Switzerland: Citizens vote for pension revolution – politics

A victory was in sight, but the fact that it would be so clear was surprising: this Sunday, the Swiss electorate voted in favor of the introduction of a 13th month pension with around 58 percent voting yes. The originator of the initiative, the Swiss Federation of Trade Unions (SGB), has achieved a first. Never in the history of direct democracy in Switzerland has the population approved a popular initiative aimed at expanding the welfare state.

Of course, Switzerland also has things like retirement provision, health and unemployment insurance or paid maternity leave. But the introduction of these social safety nets in the 20th and 21st centuries took a comparatively long time; The population often stopped them by referendum, so they only got through on the second or third attempt. This is consistent with the fact that popular initiatives (i.e. referendums on ideas from the population, not from the government or parliament) that wanted to introduce or increase welfare state benefits have so far never once succeeded at the ballot box. Time and again, the Swiss have refuted the thesis that more popular participation in politics leads to an expansive and expensive welfare state – until this Sunday.

A historic expansion of the welfare state – with unclear financing

By early afternoon it was clear that the initiative had not only convinced a majority of the population, but also a majority of the cantons. Both, the majority of the people and the so-called class majority, are necessary for a popular initiative to pass. Above all, the majority of estates is often a problem for left-wing projects because it gives the small, conservative cantons of central Switzerland a kind of veto right. But this time their no wasn’t enough.

From 2026 onwards, according to the new constitutional passage that has now been adopted, the country’s pensioners will receive a 13th monthly pension from the first pillar, old-age and survivors’ insurance (AHV). The authors’ core argument: Rents, health insurance premiums and food have recently increased to such an extent that older people are increasingly having difficulty making ends meet. A 13th pension prevents poverty in old age.

However, its inventors left open how the pension increase of a good eight percent would be financed – the central reason why the Swiss government and a clear majority in parliament rejected the initiative. The No camp had argued in the voting campaign that the future of the AHV was already threatened without a 13th pension due to demographic developments. Now the financing issue will inevitably become an issue again in parliament, where the initiative must be implemented. According to the authorities, this will either result in an increase in wage deductions or a higher VAT in order to raise additional annual costs of around five billion francs in the medium term.

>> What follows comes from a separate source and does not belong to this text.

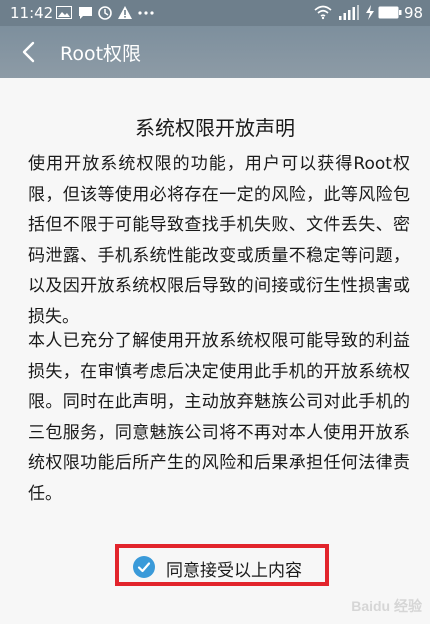 This screenshot has width=430, height=624. I want to click on agree-label: 同意接受以上内容, so click(234, 568).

The No camp spoke on Sunday of a “dark day for the boys.” On this historic day, Swiss voters not only accepted the 13th AHV pension, but also rejected the Young Liberals’ pension initiative, which was also up for vote. The Swiss Liberal Young Party’s plan envisaged raising the retirement age from 65 to 66 years and then linking it to life expectancy – all in order to secure the financing of the AHV in the long term. Around 75 percent of those who voted rejected this initiative. The Swiss could hardly have shown more clearly that new times have dawned in their once thrifty and economically liberal country.